__Data for processing__

——————

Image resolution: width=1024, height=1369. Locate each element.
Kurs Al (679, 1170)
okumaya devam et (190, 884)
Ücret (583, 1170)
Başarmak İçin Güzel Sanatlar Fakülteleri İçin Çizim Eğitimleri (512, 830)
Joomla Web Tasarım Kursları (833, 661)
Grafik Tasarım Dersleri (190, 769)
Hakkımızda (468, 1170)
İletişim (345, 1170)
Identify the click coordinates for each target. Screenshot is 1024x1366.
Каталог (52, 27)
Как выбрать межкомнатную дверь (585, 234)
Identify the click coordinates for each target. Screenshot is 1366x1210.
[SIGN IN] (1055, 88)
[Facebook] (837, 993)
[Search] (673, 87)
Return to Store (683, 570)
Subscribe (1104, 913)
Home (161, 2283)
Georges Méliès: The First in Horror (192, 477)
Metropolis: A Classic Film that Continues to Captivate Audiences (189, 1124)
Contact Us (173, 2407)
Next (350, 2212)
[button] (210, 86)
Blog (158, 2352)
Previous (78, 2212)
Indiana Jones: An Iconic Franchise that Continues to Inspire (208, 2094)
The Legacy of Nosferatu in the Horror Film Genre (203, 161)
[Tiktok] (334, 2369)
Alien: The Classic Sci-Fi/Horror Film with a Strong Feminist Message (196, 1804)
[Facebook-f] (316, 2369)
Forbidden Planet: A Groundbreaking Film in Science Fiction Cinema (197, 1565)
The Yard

——————

__Brief__
Word for word, copy out the data.

__Problem solution__
Image resolution: width=1024, height=1369. Locate each element.
Kurs Al (679, 1170)
okumaya devam et (190, 884)
Ücret (583, 1170)
Başarmak İçin Güzel Sanatlar Fakülteleri İçin Çizim Eğitimleri (512, 830)
Joomla Web Tasarım Kursları (833, 661)
Grafik Tasarım Dersleri (190, 769)
Hakkımızda (468, 1170)
İletişim (345, 1170)
Identify the click coordinates for each target. Screenshot is 1024x1366.
Каталог (52, 27)
Как выбрать межкомнатную дверь (585, 234)
Identify the click coordinates for each target. Screenshot is 1366x1210.
[SIGN IN] (1055, 88)
[Facebook] (837, 993)
[Search] (673, 87)
Return to Store (683, 570)
Subscribe (1104, 913)
Home (161, 2283)
Georges Méliès: The First in Horror (192, 477)
Metropolis: A Classic Film that Continues to Captivate Audiences (189, 1124)
Contact Us (173, 2407)
Next (350, 2212)
[button] (210, 86)
Blog (158, 2352)
Previous (78, 2212)
Indiana Jones: An Iconic Franchise that Continues to Inspire (208, 2094)
The Legacy of Nosferatu in the Horror Film Genre (203, 161)
[Tiktok] (334, 2369)
Alien: The Classic Sci-Fi/Horror Film with a Strong Feminist Message (196, 1804)
[Facebook-f] (316, 2369)
Forbidden Planet: A Groundbreaking Film in Science Fiction Cinema (197, 1565)
The Yard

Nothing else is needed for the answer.